Find the line below with "Task: Enable the" and the line with "Screen dimensions: 298x576". Output exactly those lines and everything between them, leaving out the pictures.

___ DATA UNDER STUDY ___

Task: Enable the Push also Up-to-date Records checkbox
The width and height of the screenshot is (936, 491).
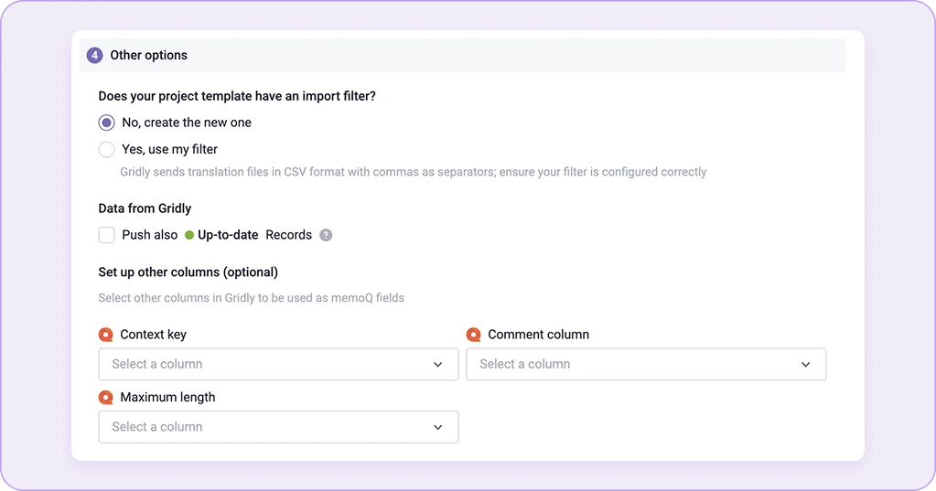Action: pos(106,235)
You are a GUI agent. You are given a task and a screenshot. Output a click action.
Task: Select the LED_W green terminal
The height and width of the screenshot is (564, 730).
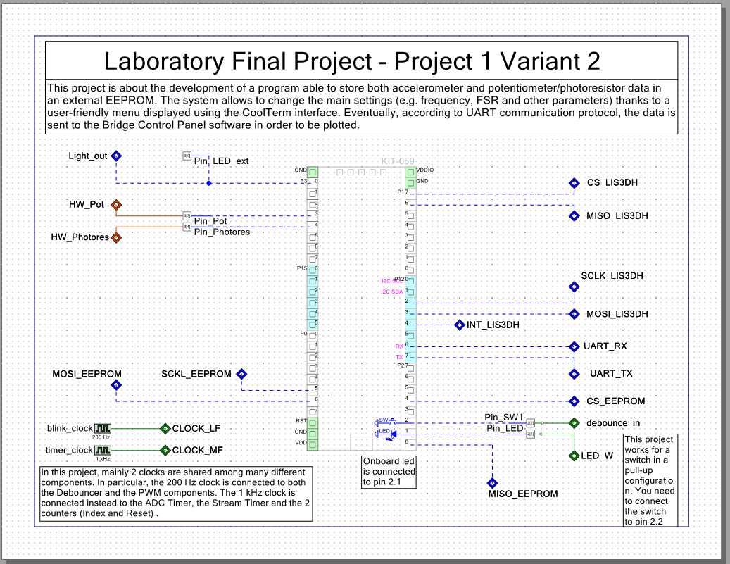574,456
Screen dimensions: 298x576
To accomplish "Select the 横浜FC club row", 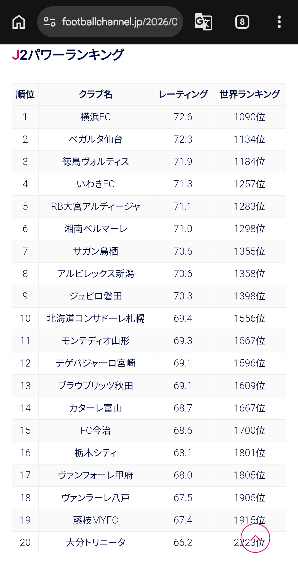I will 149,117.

___
___ DATA UNDER STUDY ___

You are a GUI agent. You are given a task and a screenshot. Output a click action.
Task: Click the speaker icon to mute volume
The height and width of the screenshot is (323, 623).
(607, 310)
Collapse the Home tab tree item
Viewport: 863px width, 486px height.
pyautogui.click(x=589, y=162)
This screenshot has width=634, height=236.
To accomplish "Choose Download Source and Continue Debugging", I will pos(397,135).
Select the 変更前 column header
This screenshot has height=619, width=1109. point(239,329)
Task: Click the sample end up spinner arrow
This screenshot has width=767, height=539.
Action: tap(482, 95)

___

TASK RESPONSE:
Task: Enable the Push also Up-to-date Records checkbox
The width and height of the screenshot is (936, 491).
Action: pos(106,235)
You are a GUI agent. You are given a task and a screenshot. Output a click action.
Task: Select the LED_W green terminal
The height and width of the screenshot is (564, 730).
574,456
Screen dimensions: 298x576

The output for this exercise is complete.